Give the lines of the records, from the first line through the line containing "Action: click(66, 3)", inclusive, as a JSON list of strings with one string per line and blank lines skipped. Leave the pictures out.

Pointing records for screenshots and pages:
★ ★ ★
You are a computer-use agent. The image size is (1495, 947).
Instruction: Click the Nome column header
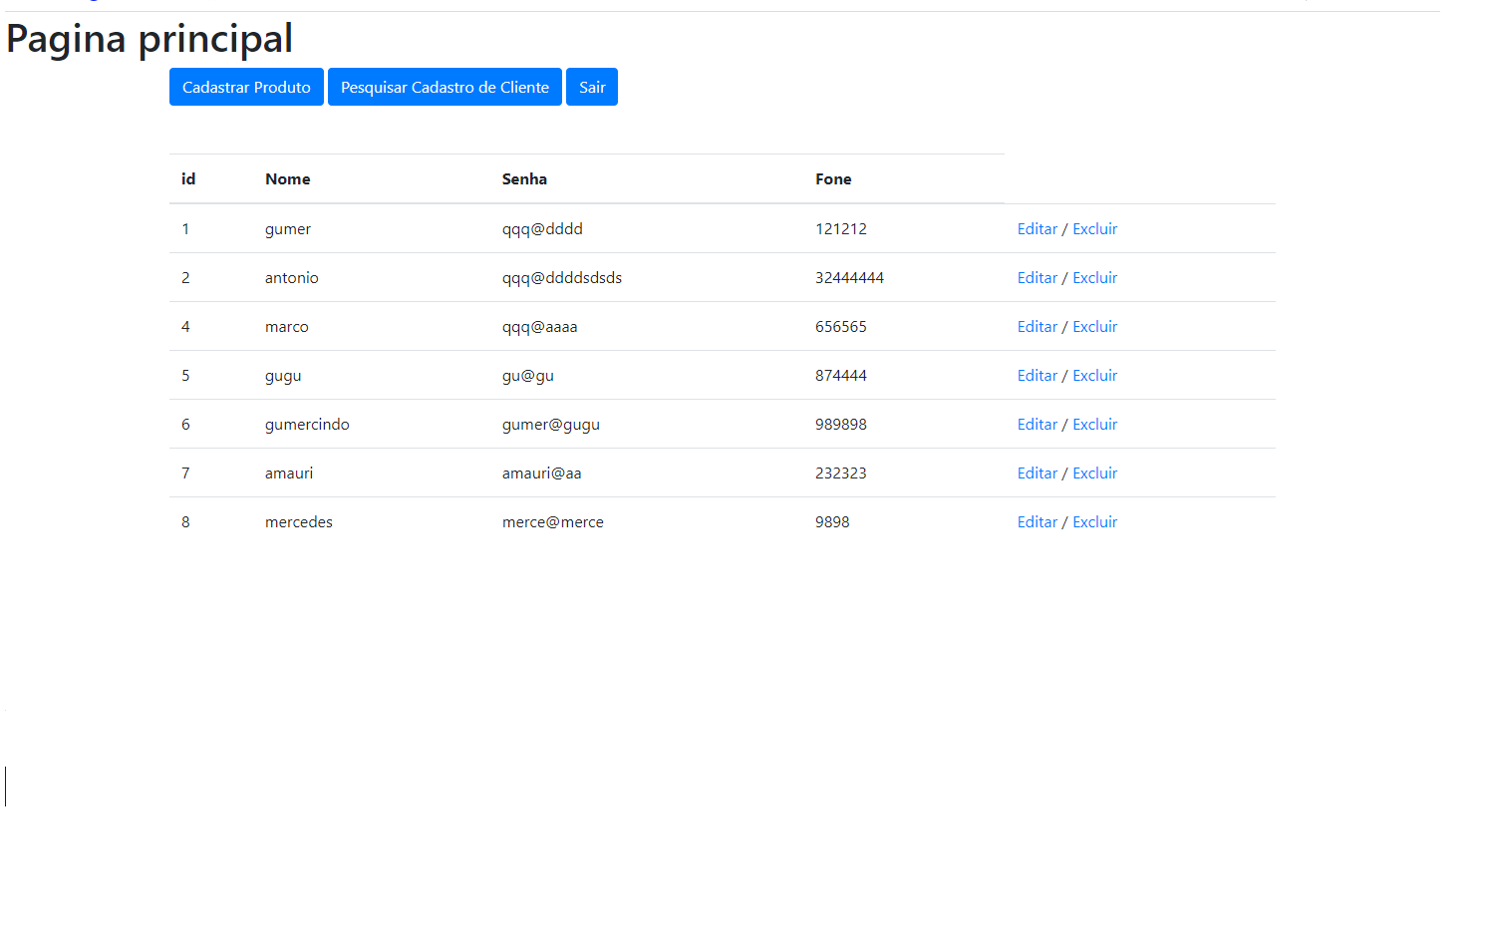[288, 178]
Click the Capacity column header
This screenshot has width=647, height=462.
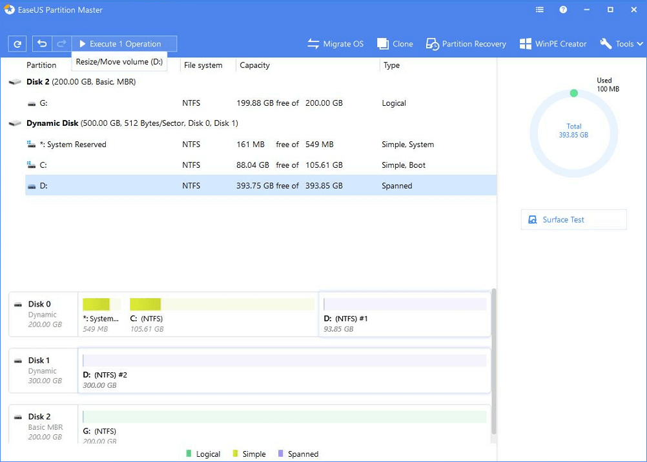click(255, 65)
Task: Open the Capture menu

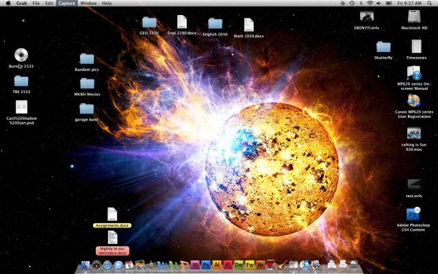Action: click(66, 3)
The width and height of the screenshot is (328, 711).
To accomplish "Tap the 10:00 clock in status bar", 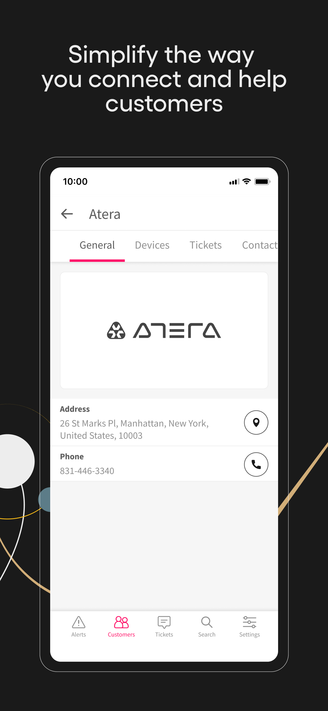I will 75,182.
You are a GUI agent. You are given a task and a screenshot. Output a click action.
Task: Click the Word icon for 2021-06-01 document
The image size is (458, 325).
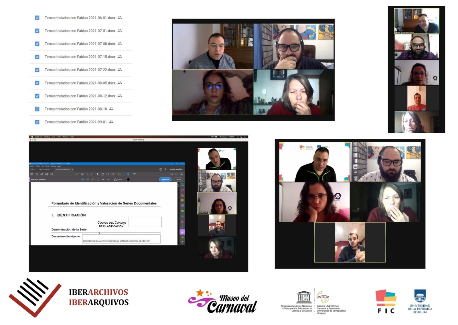pos(37,18)
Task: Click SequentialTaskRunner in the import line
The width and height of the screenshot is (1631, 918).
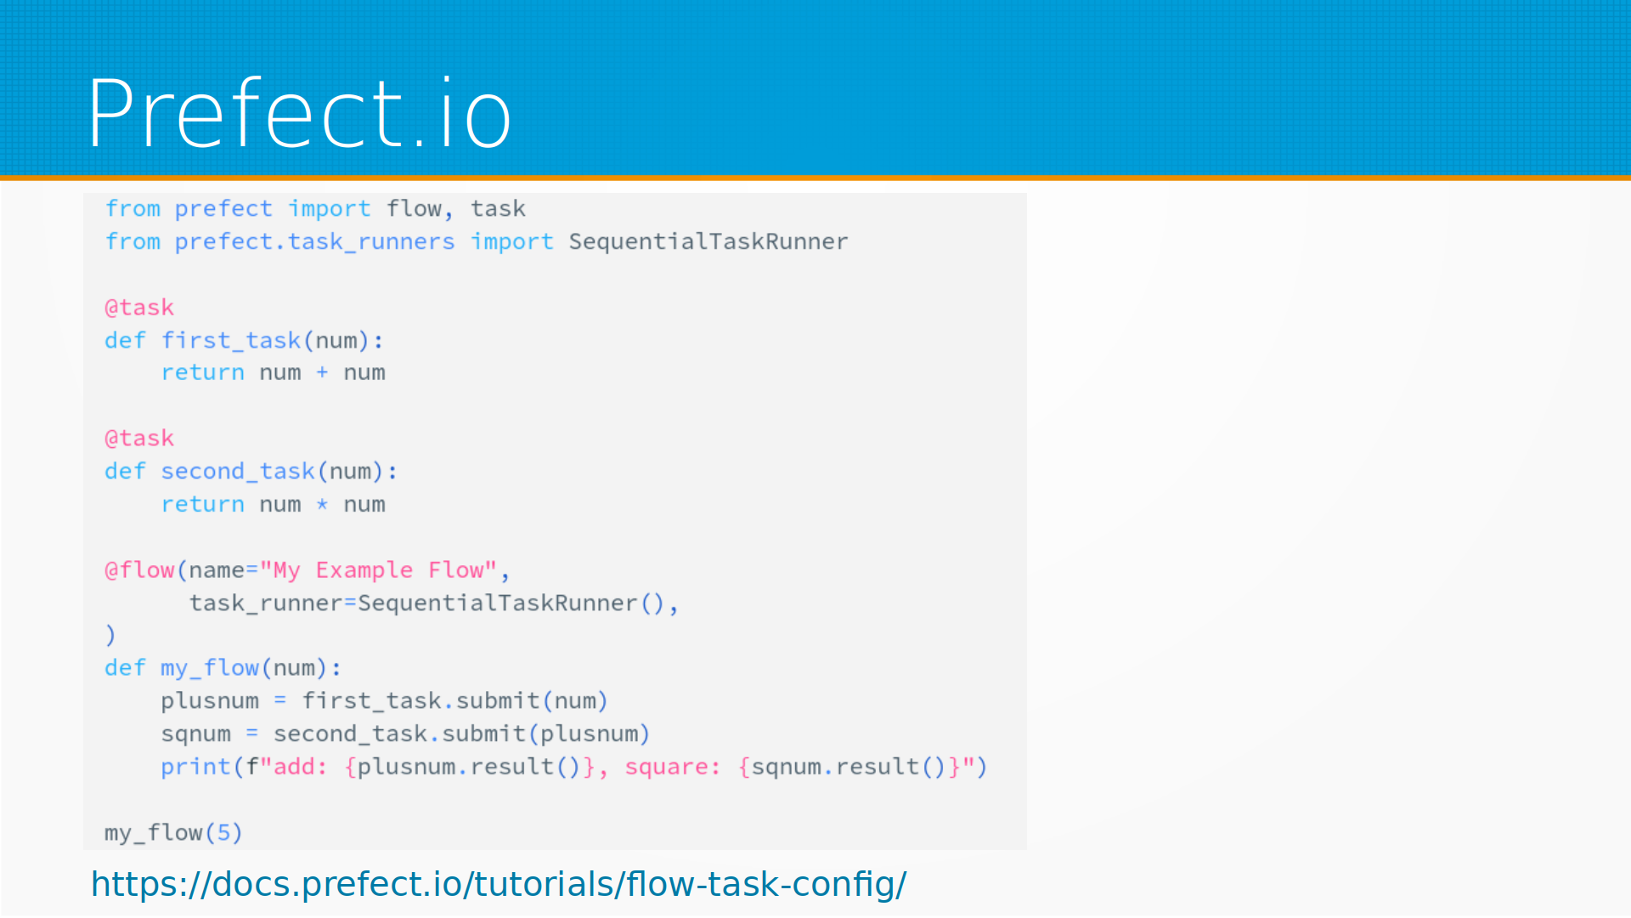Action: pyautogui.click(x=708, y=242)
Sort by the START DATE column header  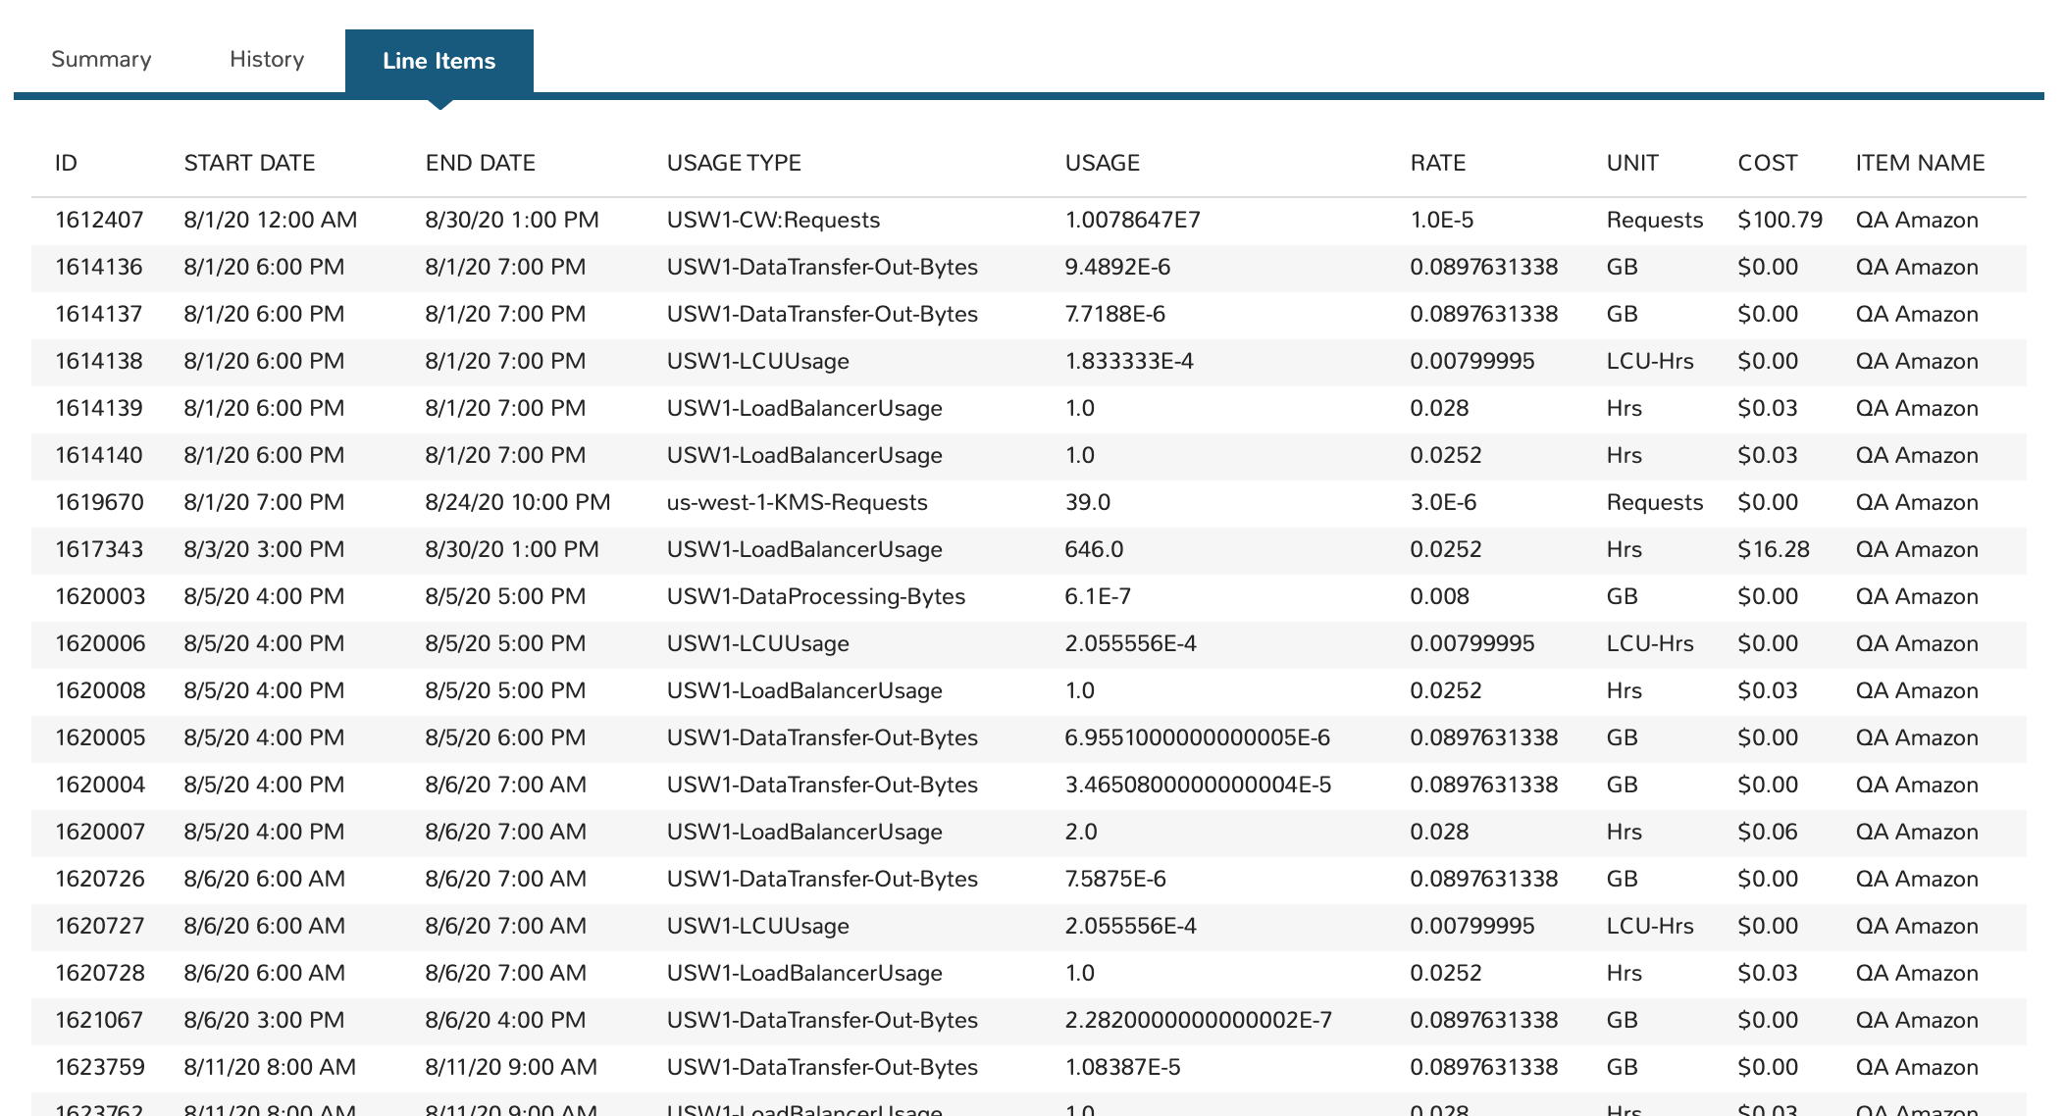click(249, 163)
★ ★ ★
- **Reply to the task**:
[
  "You are a computer-use agent. The image size is (1495, 947).",
  "Instruction: Click the Nome column header",
  "[288, 178]",
  "Click the Capacity column header",
  "This screenshot has width=647, height=462.",
  "click(255, 65)",
  "Task: Open the Capture menu",
  "Action: click(66, 3)"
]